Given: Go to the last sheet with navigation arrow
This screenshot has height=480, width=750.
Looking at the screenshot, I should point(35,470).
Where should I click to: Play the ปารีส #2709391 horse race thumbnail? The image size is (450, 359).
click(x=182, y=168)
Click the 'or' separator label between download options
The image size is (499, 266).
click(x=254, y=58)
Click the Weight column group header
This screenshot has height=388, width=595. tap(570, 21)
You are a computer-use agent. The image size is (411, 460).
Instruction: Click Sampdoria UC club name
-- -- --
Exercise
Set out exactly the run of lines that begins at the line holding "Click the Weight column group header" and ends at the last line of the data.

Written answer
Click the Weight column group header
This screenshot has height=388, width=595. tap(570, 21)
You are a computer-use agent. The image size is (411, 460).
Instruction: Click Sampdoria UC club name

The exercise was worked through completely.